Task details:
The required answer is the data below, restated word for word with images omitted.

Exercise input:

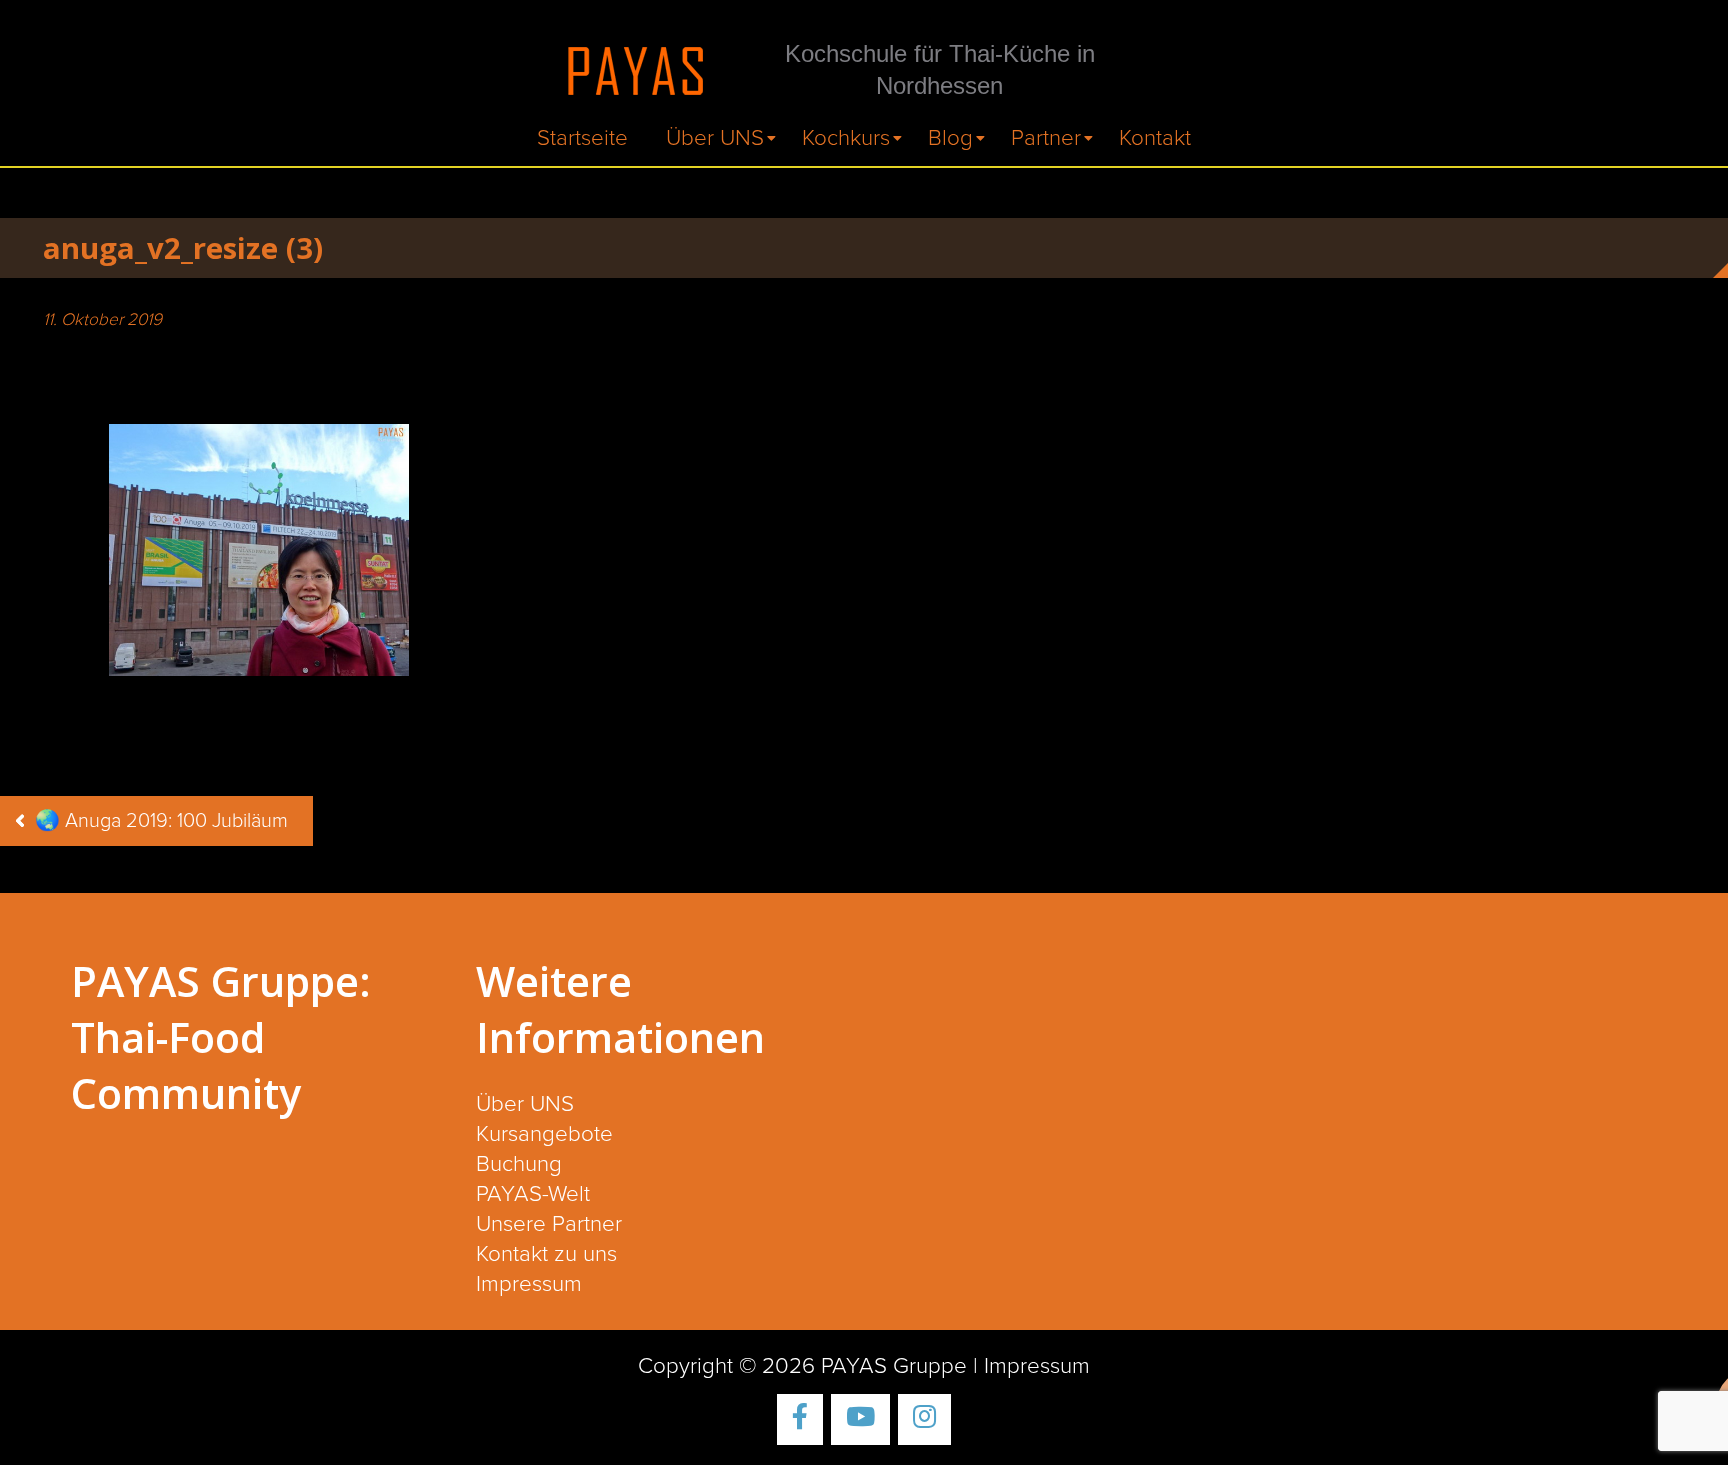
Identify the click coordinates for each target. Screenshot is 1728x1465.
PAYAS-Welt (533, 1194)
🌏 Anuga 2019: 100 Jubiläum (161, 821)
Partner (1046, 138)
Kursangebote (544, 1134)
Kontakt (1155, 138)
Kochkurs (846, 138)
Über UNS (715, 138)
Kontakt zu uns (546, 1254)
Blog (950, 138)
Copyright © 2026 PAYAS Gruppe (802, 1366)
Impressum (529, 1284)
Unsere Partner (549, 1224)
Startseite (582, 138)
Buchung (519, 1164)
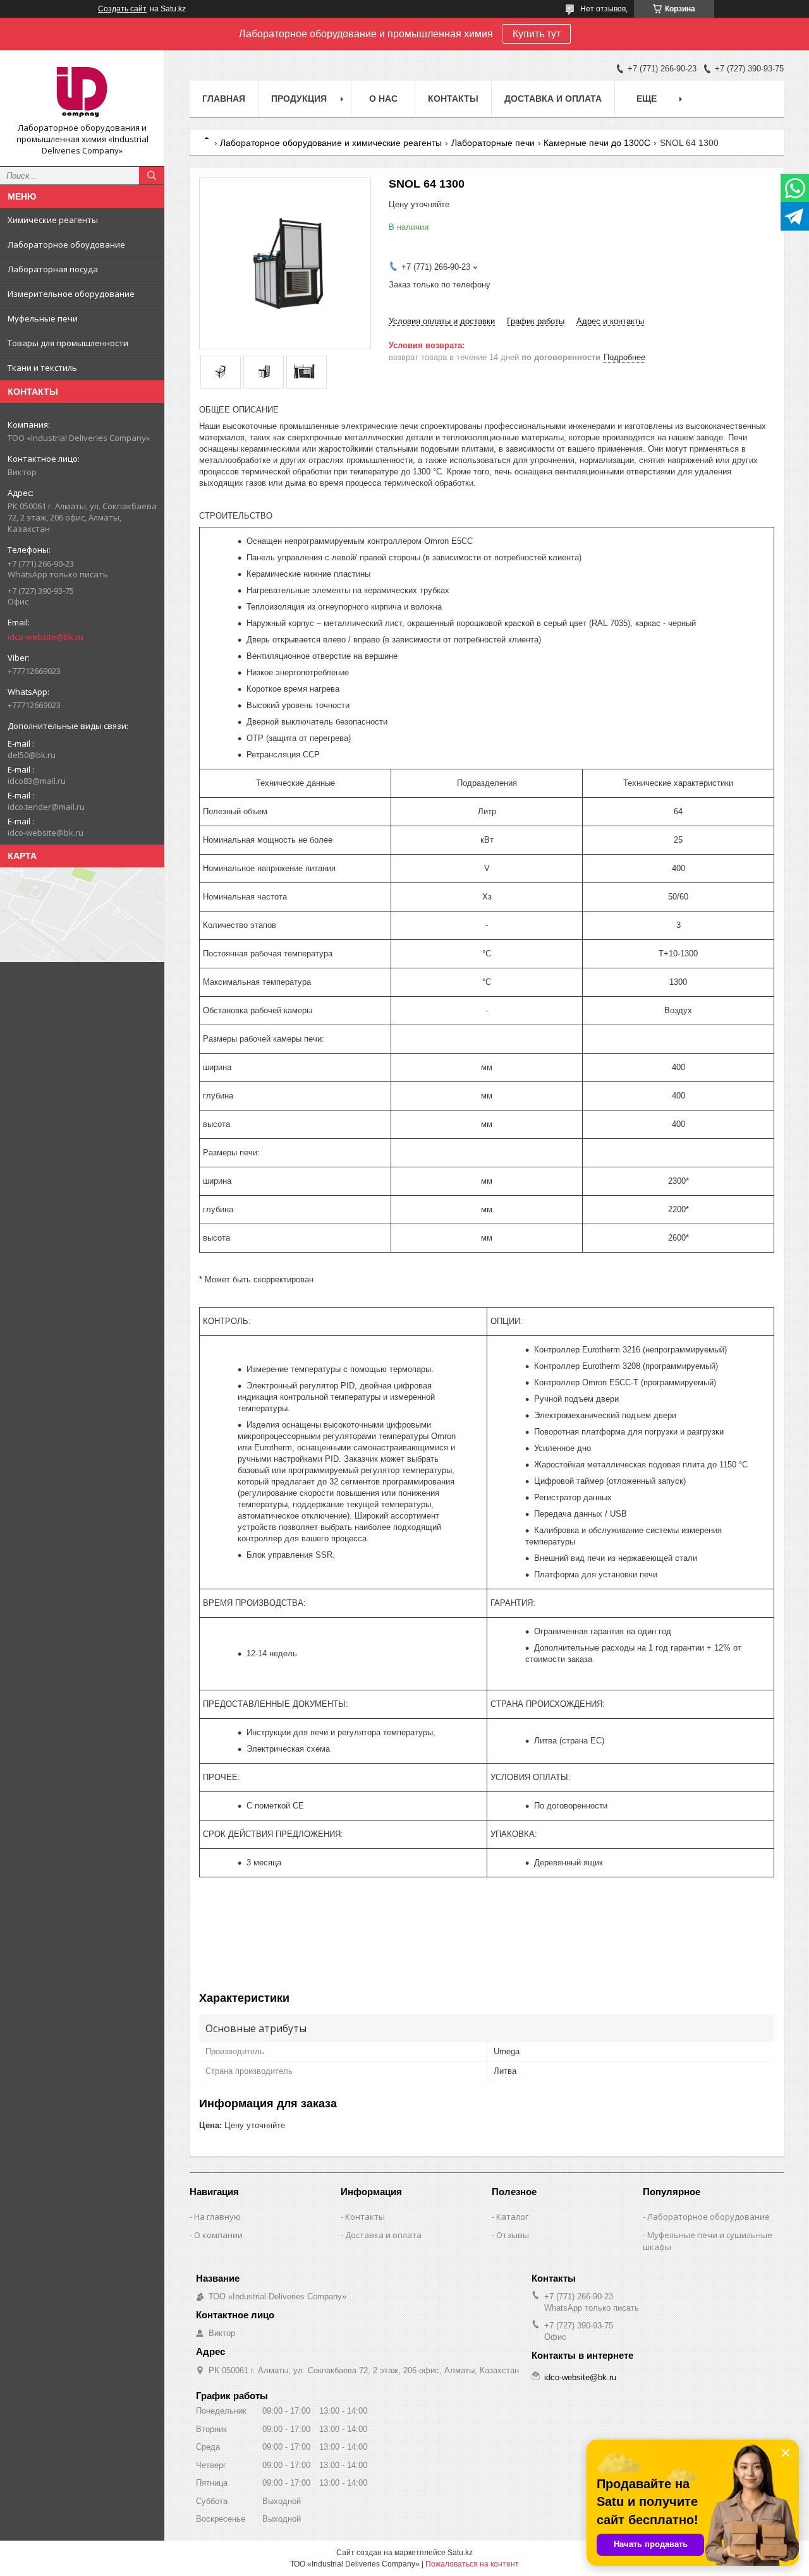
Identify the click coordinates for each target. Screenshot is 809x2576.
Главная (223, 98)
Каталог (512, 2216)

Response:
Identify the click coordinates for each target. Screenshot is 1728x1465.
PAYAS-Welt (533, 1194)
🌏 Anuga 2019: 100 Jubiläum (161, 821)
Partner (1046, 138)
Kursangebote (544, 1134)
Kontakt (1155, 138)
Kochkurs (846, 138)
Über UNS (715, 138)
Kontakt zu uns (546, 1254)
Blog (950, 138)
Copyright © 2026 PAYAS Gruppe (802, 1366)
Impressum (529, 1284)
Unsere Partner (549, 1224)
Startseite (582, 138)
Buchung (519, 1164)
Identify the click coordinates for each target. Screenshot is 809x2576.
Главная (223, 98)
Каталог (512, 2216)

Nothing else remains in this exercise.